● What you have to do: Could you repeat every record below exactly as written?

● Entries provided:
★ ★ ★ ★ ★
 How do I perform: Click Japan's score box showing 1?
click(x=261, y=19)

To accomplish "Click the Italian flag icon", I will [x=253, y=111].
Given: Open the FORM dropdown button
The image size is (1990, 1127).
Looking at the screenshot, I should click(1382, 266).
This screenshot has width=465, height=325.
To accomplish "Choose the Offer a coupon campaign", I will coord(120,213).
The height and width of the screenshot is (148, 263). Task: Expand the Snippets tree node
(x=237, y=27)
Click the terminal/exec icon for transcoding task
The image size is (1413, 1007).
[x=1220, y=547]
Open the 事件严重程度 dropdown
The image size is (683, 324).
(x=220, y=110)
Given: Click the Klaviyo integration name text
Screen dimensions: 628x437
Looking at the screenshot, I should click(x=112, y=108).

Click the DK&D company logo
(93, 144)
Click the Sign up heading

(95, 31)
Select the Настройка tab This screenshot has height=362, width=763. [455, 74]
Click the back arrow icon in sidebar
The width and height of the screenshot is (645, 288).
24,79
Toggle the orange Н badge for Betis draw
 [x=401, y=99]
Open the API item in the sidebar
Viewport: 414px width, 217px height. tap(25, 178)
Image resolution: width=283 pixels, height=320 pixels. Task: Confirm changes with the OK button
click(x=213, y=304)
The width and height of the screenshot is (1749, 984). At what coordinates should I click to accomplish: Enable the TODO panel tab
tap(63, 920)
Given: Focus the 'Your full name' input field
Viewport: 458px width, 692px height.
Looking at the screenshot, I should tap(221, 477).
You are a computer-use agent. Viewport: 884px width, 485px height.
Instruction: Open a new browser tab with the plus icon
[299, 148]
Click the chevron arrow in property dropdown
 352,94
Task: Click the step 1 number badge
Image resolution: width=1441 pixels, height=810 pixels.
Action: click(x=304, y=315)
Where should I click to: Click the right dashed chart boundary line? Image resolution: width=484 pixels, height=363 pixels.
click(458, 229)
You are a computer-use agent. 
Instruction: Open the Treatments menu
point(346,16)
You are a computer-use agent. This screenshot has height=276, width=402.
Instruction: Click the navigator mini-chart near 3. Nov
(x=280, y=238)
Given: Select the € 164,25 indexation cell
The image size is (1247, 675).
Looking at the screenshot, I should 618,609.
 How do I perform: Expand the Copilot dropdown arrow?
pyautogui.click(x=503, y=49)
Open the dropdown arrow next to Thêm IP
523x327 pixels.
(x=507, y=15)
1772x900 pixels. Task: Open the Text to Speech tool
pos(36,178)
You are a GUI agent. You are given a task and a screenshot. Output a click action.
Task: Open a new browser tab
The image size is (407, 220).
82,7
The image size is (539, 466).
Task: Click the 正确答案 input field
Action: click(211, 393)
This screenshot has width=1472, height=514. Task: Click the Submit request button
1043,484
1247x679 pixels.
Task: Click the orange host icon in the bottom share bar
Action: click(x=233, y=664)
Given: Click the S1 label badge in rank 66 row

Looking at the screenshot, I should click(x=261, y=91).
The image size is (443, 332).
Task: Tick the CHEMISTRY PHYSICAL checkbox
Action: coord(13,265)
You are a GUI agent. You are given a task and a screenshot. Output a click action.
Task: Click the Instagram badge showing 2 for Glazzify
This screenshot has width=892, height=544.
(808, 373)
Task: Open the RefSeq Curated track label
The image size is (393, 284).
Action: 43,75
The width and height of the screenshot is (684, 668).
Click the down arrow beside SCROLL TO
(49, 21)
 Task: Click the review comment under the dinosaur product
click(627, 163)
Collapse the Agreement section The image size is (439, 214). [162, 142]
★ ★ ★ ★ ★
● Task solution:
 How do I perform: Click Japan's score box showing 1?
click(x=261, y=19)

To accomplish "Click the Italian flag icon", I will [x=253, y=111].
Given: Open the FORM dropdown button
The image size is (1990, 1127).
Looking at the screenshot, I should click(1382, 266).
This screenshot has width=465, height=325.
To accomplish "Choose the Offer a coupon campaign", I will coord(120,213).
The height and width of the screenshot is (148, 263). Task: Expand the Snippets tree node
(x=237, y=27)
Click the terminal/exec icon for transcoding task
The image size is (1413, 1007).
[x=1220, y=547]
Open the 事件严重程度 dropdown
The image size is (683, 324).
(x=220, y=110)
Given: Click the Klaviyo integration name text
Screen dimensions: 628x437
Looking at the screenshot, I should click(x=112, y=108).

Click the DK&D company logo
(93, 144)
Click the Sign up heading

(95, 31)
Select the Настройка tab This screenshot has height=362, width=763. [455, 74]
Click the back arrow icon in sidebar
The width and height of the screenshot is (645, 288).
24,79
Toggle the orange Н badge for Betis draw
 [x=401, y=99]
Open the API item in the sidebar
Viewport: 414px width, 217px height. tap(25, 178)
Image resolution: width=283 pixels, height=320 pixels. Task: Confirm changes with the OK button
click(x=213, y=304)
The width and height of the screenshot is (1749, 984). At what coordinates should I click to accomplish: Enable the TODO panel tab
tap(63, 920)
Given: Focus the 'Your full name' input field
Viewport: 458px width, 692px height.
Looking at the screenshot, I should tap(221, 477).
You are a computer-use agent. Viewport: 884px width, 485px height.
Instruction: Open a new browser tab with the plus icon
[299, 148]
Click the chevron arrow in property dropdown
 352,94
Task: Click the step 1 number badge
Image resolution: width=1441 pixels, height=810 pixels.
Action: click(x=304, y=315)
Where should I click to: Click the right dashed chart boundary line? Image resolution: width=484 pixels, height=363 pixels.
click(458, 229)
You are a computer-use agent. 
Instruction: Open the Treatments menu
point(346,16)
You are a computer-use agent. This screenshot has height=276, width=402.
Instruction: Click the navigator mini-chart near 3. Nov
(x=280, y=238)
Given: Select the € 164,25 indexation cell
The image size is (1247, 675).
Looking at the screenshot, I should 618,609.
 How do I perform: Expand the Copilot dropdown arrow?
pyautogui.click(x=503, y=49)
Open the dropdown arrow next to Thêm IP
523x327 pixels.
(x=507, y=15)
1772x900 pixels. Task: Open the Text to Speech tool
pos(36,178)
You are a GUI agent. You are given a task and a screenshot. Output a click action.
Task: Open a new browser tab
The image size is (407, 220).
82,7
The image size is (539, 466).
Task: Click the 正确答案 input field
Action: click(211, 393)
This screenshot has width=1472, height=514. Task: Click the Submit request button
1043,484
1247x679 pixels.
Task: Click the orange host icon in the bottom share bar
Action: click(x=233, y=664)
Given: Click the S1 label badge in rank 66 row

Looking at the screenshot, I should click(x=261, y=91).
The image size is (443, 332).
Task: Tick the CHEMISTRY PHYSICAL checkbox
Action: coord(13,265)
You are a GUI agent. You are given a task and a screenshot. Output a click action.
Task: Click the Instagram badge showing 2 for Glazzify
This screenshot has width=892, height=544.
(808, 373)
Task: Open the RefSeq Curated track label
The image size is (393, 284).
Action: 43,75
The width and height of the screenshot is (684, 668).
Click the down arrow beside SCROLL TO
(49, 21)
 Task: Click the review comment under the dinosaur product
click(627, 163)
Collapse the Agreement section The image size is (439, 214). [162, 142]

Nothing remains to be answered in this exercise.